◆ **Selected extract**

____________

That assumes that ftree-ch generally results in higher stack usage, which is something we would have to confirm first. I've done similar checks before on other options, basically building a large project like the kernel with -Wframe-larger-than=128 (or similar), and then comparing the warning output with/without that flag.
That would tell us whether this is a systematic problem with -ftree-ch (making your patch a good idea) or whether the example code just hit a worst case that is otherwise rare, and turning off -ftree-ch generally just leads to worse output but no lower stack usage.
Yes, it is a big hammer and I am trying to check if I can get an estimate stack usage to check against param-large-stack-frame (set by fconserve-stack) as gcc-git/gcc/ipa-inline.c does for the inliner.
The idea is to keep free-ch enabled unless it hit some stack usage by the transformation.
One suspicion I have is that this is related to not only having a large struct, but also having lots of 64-bit members in that struct and working on it on a 32-bit architecture.

____________

◆ **Supplied entries**
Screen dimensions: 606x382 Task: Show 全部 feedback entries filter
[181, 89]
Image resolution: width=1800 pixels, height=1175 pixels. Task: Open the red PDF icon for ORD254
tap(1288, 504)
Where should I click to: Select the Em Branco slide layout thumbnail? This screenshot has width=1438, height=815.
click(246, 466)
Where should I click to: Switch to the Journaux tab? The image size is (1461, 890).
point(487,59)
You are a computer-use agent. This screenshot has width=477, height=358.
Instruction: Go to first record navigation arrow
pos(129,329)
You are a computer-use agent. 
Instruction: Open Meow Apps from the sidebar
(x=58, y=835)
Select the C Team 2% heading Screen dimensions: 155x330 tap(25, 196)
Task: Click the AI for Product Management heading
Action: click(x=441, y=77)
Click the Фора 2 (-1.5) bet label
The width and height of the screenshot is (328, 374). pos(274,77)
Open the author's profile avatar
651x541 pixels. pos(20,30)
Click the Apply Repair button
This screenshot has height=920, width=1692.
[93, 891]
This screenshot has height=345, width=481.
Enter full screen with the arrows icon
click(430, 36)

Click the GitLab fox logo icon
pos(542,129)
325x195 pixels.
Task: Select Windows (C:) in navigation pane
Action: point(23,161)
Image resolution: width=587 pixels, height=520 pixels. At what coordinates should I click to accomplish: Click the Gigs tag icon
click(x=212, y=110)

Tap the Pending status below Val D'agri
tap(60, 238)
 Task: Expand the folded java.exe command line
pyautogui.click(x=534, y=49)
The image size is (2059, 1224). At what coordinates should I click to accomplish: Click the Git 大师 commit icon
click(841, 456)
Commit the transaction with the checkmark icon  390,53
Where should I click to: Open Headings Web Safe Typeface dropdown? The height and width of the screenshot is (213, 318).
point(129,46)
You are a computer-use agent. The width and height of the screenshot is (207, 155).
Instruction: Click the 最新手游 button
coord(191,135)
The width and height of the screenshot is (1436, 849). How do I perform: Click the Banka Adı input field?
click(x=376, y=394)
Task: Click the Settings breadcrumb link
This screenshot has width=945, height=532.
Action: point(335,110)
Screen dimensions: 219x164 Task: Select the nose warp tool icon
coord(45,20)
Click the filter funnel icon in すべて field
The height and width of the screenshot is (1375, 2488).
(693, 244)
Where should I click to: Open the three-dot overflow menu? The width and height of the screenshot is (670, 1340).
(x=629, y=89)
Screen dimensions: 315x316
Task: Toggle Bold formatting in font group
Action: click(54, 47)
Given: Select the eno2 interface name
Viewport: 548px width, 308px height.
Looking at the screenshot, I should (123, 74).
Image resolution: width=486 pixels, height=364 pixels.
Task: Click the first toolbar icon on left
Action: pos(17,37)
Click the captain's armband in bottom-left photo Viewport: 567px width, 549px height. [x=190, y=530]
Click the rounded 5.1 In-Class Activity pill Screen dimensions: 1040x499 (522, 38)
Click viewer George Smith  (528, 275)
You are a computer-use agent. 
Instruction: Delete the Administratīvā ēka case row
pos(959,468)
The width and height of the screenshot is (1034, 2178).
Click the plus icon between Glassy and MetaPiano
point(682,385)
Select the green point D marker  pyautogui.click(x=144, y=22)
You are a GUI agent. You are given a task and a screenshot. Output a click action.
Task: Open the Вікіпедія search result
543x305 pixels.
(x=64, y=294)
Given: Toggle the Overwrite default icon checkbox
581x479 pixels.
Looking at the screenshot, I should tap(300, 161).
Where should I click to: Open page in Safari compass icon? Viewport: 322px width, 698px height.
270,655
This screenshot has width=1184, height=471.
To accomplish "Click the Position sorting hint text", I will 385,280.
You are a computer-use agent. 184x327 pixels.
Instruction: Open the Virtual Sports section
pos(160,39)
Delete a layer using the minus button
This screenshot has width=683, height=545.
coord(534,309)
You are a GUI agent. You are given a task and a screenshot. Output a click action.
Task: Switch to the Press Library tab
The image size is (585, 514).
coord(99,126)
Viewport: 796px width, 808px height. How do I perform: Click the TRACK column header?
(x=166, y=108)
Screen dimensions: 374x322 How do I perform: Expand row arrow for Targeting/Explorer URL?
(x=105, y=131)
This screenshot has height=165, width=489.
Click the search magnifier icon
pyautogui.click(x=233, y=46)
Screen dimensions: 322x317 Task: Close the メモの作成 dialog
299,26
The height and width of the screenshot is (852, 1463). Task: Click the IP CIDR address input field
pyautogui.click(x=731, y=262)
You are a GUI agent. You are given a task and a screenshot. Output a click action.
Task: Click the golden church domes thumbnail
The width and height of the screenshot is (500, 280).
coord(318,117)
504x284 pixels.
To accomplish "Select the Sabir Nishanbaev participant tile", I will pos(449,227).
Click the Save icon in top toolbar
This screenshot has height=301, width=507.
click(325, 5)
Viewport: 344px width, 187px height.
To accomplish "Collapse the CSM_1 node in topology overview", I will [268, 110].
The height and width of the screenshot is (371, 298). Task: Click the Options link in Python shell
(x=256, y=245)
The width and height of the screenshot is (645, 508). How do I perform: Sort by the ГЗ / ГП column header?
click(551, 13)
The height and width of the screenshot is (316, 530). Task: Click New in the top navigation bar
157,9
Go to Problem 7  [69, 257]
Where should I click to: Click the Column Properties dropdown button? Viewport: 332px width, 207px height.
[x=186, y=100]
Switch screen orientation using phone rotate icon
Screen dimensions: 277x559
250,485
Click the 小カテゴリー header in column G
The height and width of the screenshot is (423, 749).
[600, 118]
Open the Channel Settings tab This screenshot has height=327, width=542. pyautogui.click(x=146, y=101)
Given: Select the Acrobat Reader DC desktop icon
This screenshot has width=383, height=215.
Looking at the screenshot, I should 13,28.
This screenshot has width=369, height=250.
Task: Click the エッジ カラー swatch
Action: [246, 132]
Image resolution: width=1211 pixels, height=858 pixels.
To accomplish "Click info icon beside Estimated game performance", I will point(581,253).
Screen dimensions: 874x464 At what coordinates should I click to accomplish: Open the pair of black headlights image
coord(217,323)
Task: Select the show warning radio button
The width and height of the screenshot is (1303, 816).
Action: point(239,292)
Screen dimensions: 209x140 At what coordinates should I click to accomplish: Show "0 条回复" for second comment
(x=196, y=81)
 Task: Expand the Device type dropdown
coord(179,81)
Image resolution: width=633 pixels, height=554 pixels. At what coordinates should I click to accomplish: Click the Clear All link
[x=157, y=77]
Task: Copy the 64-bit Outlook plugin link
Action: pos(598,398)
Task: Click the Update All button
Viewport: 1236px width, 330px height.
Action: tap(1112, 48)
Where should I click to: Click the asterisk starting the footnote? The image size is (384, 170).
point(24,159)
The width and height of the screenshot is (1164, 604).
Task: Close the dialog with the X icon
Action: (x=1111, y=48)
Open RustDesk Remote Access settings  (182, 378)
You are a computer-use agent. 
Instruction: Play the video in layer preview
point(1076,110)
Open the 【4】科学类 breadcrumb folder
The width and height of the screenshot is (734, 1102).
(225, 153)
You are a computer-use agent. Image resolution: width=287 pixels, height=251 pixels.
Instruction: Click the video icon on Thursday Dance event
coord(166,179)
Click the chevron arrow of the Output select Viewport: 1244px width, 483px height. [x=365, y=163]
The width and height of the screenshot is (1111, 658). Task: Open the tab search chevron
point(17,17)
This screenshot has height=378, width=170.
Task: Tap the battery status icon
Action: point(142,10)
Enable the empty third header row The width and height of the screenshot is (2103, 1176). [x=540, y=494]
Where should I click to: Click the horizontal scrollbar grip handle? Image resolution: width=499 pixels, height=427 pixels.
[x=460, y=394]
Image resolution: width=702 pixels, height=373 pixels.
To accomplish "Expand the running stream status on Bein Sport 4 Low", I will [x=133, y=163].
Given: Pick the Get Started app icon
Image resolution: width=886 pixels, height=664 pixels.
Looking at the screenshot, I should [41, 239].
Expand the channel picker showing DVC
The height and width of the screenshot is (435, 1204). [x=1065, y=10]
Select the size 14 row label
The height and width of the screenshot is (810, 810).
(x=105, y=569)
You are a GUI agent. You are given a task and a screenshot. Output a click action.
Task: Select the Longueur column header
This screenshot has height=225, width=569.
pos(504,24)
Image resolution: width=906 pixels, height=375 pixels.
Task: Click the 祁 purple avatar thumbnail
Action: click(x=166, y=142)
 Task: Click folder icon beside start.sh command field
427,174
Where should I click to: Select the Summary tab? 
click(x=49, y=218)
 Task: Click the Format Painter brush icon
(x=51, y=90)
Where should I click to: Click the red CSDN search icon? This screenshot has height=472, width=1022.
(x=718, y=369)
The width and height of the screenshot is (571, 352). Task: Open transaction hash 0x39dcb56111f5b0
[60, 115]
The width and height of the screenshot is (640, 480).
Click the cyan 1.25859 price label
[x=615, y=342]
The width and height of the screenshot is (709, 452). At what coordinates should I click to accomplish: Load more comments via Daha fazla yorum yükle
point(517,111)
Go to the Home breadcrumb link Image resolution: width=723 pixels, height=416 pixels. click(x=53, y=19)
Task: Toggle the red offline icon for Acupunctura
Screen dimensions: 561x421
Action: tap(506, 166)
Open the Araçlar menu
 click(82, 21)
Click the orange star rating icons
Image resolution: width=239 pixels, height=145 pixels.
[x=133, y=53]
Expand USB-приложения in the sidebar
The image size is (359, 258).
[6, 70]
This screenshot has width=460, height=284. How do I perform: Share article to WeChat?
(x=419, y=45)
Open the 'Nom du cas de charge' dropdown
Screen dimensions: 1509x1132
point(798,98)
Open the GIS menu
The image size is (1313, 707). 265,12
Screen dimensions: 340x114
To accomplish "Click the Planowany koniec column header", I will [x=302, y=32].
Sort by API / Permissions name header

____________

◆ **Jobs**
1. Please summarize the discussion of -ftree-ch and stack usage in two sentences.
2. Extend the discussion of -ftree-ch and stack usage beyond its last sentence.
The records aren't needed for what follows.

◆ **Answers provided**
1. The discussion questions whether -ftree-ch generally raises stack usage and proposes testing this by building a large project such as the kernel with -Wframe-larger-than=128 and comparing the warning output with and without the flag. Turning the option off is called a big hammer, so the stated idea is to estimate stack usage against param-large-stack-frame and keep the option enabled unless the transformation hits some stack usage, with a suspicion that the issue involves large structs with many 64-bit members on a 32-bit architecture.

2.
This is most likely increase the stack usage, changing the u64 definition on snippet to use 'unsigned long' I am seeing:
$ x86_64-glibc-linux-gnu-gcc -v -O2 -Wframe-larger-than=100 -Wa,--fatal-warnings stack_usage.c -fstack-usage -c -m32; cat stack_usage.su stack_usage.c:158:6:mlx5e_grp_sw_update_stats 472 static
From previous 1376 usage. However by disabling ftree-ch:
$ x86_64-glibc-linux-gnu-gcc -O2 -Wframe-larger-than=100 -Wa,--fatal-warnings stack_usage.c -fstack-usage -c -m32 -fno-tree-ch; cat stack_usage.su stack_usage.c:158:6:mlx5e_grp_sw_update_stats 16 static
Actually note it is not -ftree-ch which is causing the problem but rather -ftree-ch allows for other optimizations due their work. E.g. I need to turn off all of loop invariant code motion to get rid of the spilling: "-fno-tree-loop-im -fno-tree-pre -fno-move-loop-invariants -fno-gcse".
Also the reason why the memory barrier of the inline-asm works is because it tells the invariant code motion optimizations, there is some memory barrier that can have an effect on the code. Basically GCC does not have a good way to estimate register pressure for loop invariant code motion. It has some heurstics but those are not always good.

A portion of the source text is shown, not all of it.